Vic Zucco

No. 48
- Position: Defensive back

Personal information
- Born: September 4, 1935 Renton, Pennsylvania, U.S.
- Died: February 15, 2020 (aged 84) Williamsburg, Michigan, U.S.
- Listed height: 6 ft 0 in (1.83 m)
- Listed weight: 187 lb (85 kg)

Career information
- High school: Plum (Plum, Pennsylvania)
- College: Wayne State (1953-1954) Michigan State (1955-1956)
- NFL draft: 1957 (5th round, 60th overall pick)

Career history
- Chicago Bears (1957–1960);

Career NFL statistics
- Interceptions: 8
- Fumble recoveries: 2
- Touchdowns: 1
- Stats at Pro Football Reference

= Vic Zucco =

American football player (born 1935)

Victor A. Zucco (September 4, 1935 – February 15, 2020) is an American former professional football player who was a defensive back for four seasons the Chicago Bears of the National Football League (NFL).
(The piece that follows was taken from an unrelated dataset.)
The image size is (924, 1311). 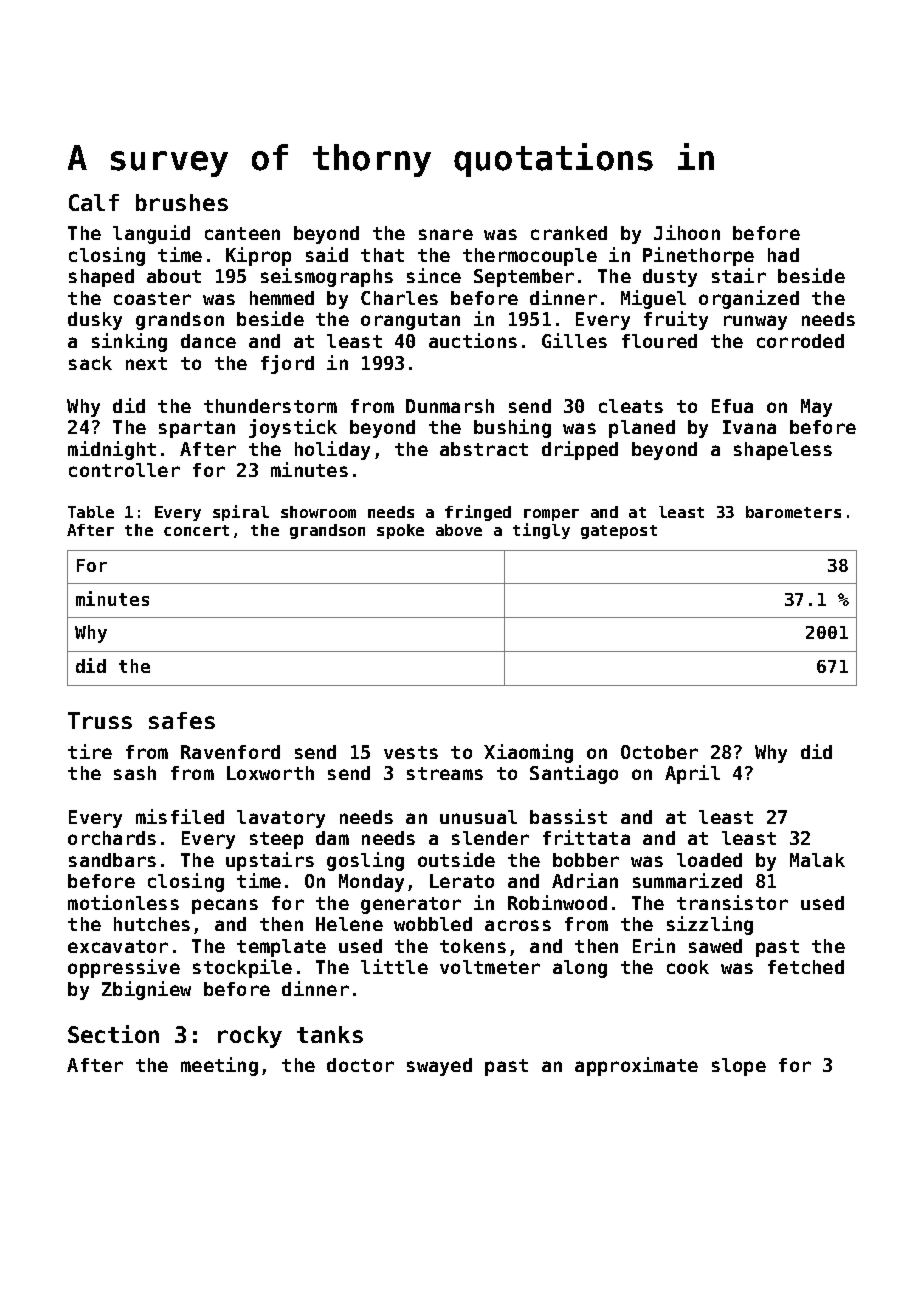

He played college football for the Wayne State Warriors and Michigan State Spartans.

==Early life==
Zucco attended Plum Township High School in Unity, Pennsylvania, earning back-to-back Pittsburgh Sun-Telegraph All-Western Pennsylvania Interscholastic Athletic League (WPIAL) Class B honors in his junior and senior seasons. He also participated in basketball and track and field, winning the WPIAL Class B titles in the 100-yard dash, the 220-yard dash, and the broad jump in 1952.

==College career==
Zucco was convinced to attend Wayne State University by Dick Brown, a former quarterback on the football team who had transitioned into a role on the coaching staff. At Wayne State, Zucco won two letters in football and one in track and field. As a freshman in 1953, he set a new program record by rushing for 228 yards on 10 carries in a 33–13 victory over Washington University; he also tied the program record with three touchdown runs. Zucco led the Warriors in both rushing and total offense in both seasons, although his sophomore season was shortened due to injury. However, he withdrew from the school after the firing of the team's head coach, Lou Zarza.

Zucco transferred to Michigan State University in 1955 after Wayne State joined the Presidents' Athletic Conference, whose members did not offer athletic scholarships. Due to Big Ten Conference rules, he was forced to sit out the year and instead spent the season with the scout team. In 1956, Zucco began the season playing mostly on defense for the Spartans, and earned more time on offense as the season went on. Zucco was selected to play both the North–South Shrine Game and the Senior Bowl. He recorded an interception in each game.

Zucco was inducted into the Wayne State Athletic Hall of Fame in 1990.

==Professional career==
Zucco was selected 60th overall by the Chicago Bears in the fifth round of the 1957 NFL draft. He was a four-year starter at defensive halfback and return specialist, retiring following the 1960 season.